= 1971 Phillip Island 500K =

The 1971 Phillip Island 500K was an endurance race for Group E Series Production Touring Cars held at the Phillip Island Grand Prix Circuit in Victoria, Australia on 24 October 1971. The event was staged over a race distance of 106 laps, totalling 318 mi. It was Round 4 of the 1971 Australian Manufacturers' Championship.

The race was won by Colin Bond, driving a Holden Torana GTR XU-1.

==Classes==
The field was divided into five classes according to the assessed CP Units of each car (i.e. engine capacity in litres multiplied by retail price in dollars).

==Results==

| Position | Drivers | No. | Car | Entrant | Laps |
|---|---|---|---|---|---|
| 1 | Colin Bond | 31 | Holden Torana GTR XU-1 | Holden Dealer Team | 106 |
| 2 | Peter Brock | 32 | Holden Torana GTR XU-1 | Holden Dealer Team | 106 |
| 3 | Doug Chivas | 45 | Chrysler Valiant Charger | Liverpool Chrysler | 105 |
| 4 | Frank Porter | 43 | Holden Torana GTR XU-1 | Garry & Warren Smith | 104 |
| 5 | Allan Moffat | 65 | Ford Falcon XY GTHO Phase III | Ford Motor Co. of Australia Ltd. | 104 |
| 6 | Tony Roberts | 39 | Holden Torana GTR XU-1 | Dustings of Burwood | 102 |
| 7 | Tom Naughton | 33 | Chrysler Valiant Charger | Northcote Chrysler | 101 |
| 8 | John Piper | 29 | Ford Escort Mk.I Twin Cam | J. J. Piper | 99 |
| 9 | Bill Evans | 27 | Ford Escort Mk.I Twin Cam | R. G. Wilson | 99 |
| 10 | Bob Forbes | 23 | Fiat 124S | Fiat Dealer Team | 98 |
|  | Class A (Up to 3000 CP Units) |  |  |  |  |
| 1 | Geoff Perry | 3 | Mazda 1300 | G. R. Perry | 90 |
| 2 | Mel Mollison | 4 | Mazda 1300 | M. N. Mollison | 87 |
| 3 | Jim Laing-Peach | 2 | Datsun 1200 | Datsun Racing Team | 85 |
| DNF | Doug Whiteford | 1 | Datsun 1200 | Datsun Racing Team | ? |
|  | Class B (3001 to 4600 CP Units) |  |  |  |  |
| 1 | Bill Stanley, Paul Gulson | 10 | Morris Cooper S | Marque Motors | 96 |
| 2 | Lakis Manticas | 19 | Morris Cooper S | British Leyland Works | 92 |
| 3 | Ron McCormack | 14 | Honda 1300 | Melbourne Vehicles Sales |  |
|  | Class C (2601 to 9000 CP Units) |  |  |  |  |
| 1 | John Piper | 29 | Ford Escort Mk.I Twin Cam | J. J. Piper | 99 |
| 2 | Bill Evans | 27 | Ford Escort Mk.I Twin Cam | R. G. Wilson | 99 |
| 3 | Bob Forbes | 23 | Fiat 124S | Fiat Dealer Team | 98 |
| 4 | Clive Millis | 24 | Mazda Capella RE | Clive Millis Motors Pty.

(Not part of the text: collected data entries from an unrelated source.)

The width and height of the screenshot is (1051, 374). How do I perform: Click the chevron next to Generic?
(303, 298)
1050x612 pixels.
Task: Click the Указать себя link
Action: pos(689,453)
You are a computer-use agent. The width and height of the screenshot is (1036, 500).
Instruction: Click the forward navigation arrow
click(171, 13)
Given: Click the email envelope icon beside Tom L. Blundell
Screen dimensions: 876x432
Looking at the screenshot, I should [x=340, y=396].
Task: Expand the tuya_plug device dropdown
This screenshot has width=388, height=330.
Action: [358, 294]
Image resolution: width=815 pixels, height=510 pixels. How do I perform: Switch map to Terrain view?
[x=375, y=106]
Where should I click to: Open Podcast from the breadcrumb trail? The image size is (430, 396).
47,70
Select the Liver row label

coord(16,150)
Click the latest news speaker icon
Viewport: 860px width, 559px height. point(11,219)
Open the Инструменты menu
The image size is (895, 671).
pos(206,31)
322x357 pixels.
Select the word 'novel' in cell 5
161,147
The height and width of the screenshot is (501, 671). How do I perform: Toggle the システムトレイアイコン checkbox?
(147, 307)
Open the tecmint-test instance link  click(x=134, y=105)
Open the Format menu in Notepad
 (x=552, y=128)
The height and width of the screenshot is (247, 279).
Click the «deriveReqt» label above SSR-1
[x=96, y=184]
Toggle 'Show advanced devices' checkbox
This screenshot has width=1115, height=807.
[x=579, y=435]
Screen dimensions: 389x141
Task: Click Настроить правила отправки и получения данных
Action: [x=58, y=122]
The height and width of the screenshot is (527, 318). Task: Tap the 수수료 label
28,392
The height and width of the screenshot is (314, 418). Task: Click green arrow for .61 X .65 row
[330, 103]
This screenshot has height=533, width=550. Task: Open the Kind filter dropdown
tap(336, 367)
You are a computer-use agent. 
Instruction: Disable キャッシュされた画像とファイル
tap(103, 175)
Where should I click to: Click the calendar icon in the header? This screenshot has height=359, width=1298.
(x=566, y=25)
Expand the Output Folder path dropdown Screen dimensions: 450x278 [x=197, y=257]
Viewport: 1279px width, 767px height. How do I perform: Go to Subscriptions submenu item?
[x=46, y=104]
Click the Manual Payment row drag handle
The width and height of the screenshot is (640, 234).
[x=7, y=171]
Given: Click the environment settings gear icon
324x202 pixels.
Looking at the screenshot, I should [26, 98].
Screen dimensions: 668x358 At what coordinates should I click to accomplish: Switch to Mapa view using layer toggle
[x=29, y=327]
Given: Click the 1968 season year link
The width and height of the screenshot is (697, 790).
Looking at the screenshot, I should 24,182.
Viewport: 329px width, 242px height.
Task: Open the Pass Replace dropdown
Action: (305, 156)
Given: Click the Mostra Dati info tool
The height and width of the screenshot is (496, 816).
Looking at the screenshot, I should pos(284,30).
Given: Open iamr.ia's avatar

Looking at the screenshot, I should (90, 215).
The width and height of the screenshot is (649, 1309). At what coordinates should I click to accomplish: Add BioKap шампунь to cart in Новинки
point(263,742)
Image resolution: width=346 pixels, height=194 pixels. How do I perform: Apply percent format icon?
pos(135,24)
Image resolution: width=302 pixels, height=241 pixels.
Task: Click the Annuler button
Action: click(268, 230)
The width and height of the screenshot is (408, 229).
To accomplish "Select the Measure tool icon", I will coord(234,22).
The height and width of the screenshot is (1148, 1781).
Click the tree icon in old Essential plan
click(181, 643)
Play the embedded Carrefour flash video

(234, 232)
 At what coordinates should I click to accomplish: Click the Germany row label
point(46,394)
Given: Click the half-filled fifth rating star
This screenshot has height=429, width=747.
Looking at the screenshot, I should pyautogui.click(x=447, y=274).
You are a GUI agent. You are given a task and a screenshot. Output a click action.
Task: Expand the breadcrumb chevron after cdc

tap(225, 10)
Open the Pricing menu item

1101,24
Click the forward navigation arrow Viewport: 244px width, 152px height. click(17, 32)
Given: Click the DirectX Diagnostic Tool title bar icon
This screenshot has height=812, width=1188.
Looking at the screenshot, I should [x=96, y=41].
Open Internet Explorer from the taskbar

Ltd. | 97 |
| DNF | Tony Niovanni | 22 | Mazda Capella RE |  |  |
| DNF | Jim Murcott | 25 | Ford Escort Mk.I Twin Cam | Brian Wood Ford | 44 |
| DNF | Barry Ward | 26 | Ford Escort Mk.I Twin Cam | B. Ward |  |
| DNF | Alan Keith | 28 | Ford Escort Mk.I Twin Cam | A. Keith | 2 |
|  | Class D (9001 to 18000 CP Units) |  |  |  |  |
| 1 | Colin Bond | 31 | Holden Torana GTR XU-1 | Holden Dealer Team | 106 |
| 2 | Peter Brock | 32 | Holden Torana GTR XU-1 | Holden Dealer Team | 106 |
| 3 | Doug Chivas | 45 | Chrysler Valiant Charger | Liverpool Chrysler | 105 |
| 4 | Frank Porter | 43 | Holden Torana GTR XU-1 | Garry & Warren Smith | 104 |
| 5 | Tony Roberts | 39 | Holden Torana GTR XU-1 | Dustings of Burwood | 102 |
| 6 | Tom Naughton | 33 | Chrysler Valiant Charger | Northcote Chrysler | 101 |
| 7 | Malcolm Ramsay | 41 | Holden Torana GTR XU-1 | City State Racing Team | 97 |
|  | Lawrie Nelson | 34 | Chrysler Valiant Charger | Northcote Chrysler |  |
|  | Mike Bertram | 44 | Holden Torana GTR XU-1 | M. J. Bertram |  |
|  | Lionel Rose | 37 | Holden Torana GTR XU-1 | T. Robertson |  |
| DNF | Leo Geoghegan | 46 | Chrysler Valiant Charger | Geoghegan Sporty Cars |  |
| DNF | Bruce McPhee | 38 | Holden Torana GTR XU-1 | Kevin Dennis Motors |  |
| DNF | Brian Reed | 40 | Chrysler Valiant Charger | West Heidelberg Motors |  |
| DNF | Noel Devine | 35 | Chrysler Valiant Charger | Eastside Chrysler |  |
| DNF | John Walker | 42 | Holden Torana GTR XU-1 | City State Racing Team |  |
|  | Class E (18001 and Over CP Units) |  |  |  |  |
| 1 | Allan Moffat | 65 | Ford Falcon XY GTHO Phase III | Ford Motor Co. of Australia Ltd. | 104 |
| 2 | Don Preece | 61 | Ford Falcon XY GTHO Phase III | Pitstop Motors | 84 |
| DNF | Murray Carter | 60 | Ford Falcon XY GTHO Phase III | John Harding Ford |  |
| DNF | Phil Barnes | 62 | Ford Falcon XY GTHO Phase III | Byrt Ford |  |

Note: The above table may not show all starters.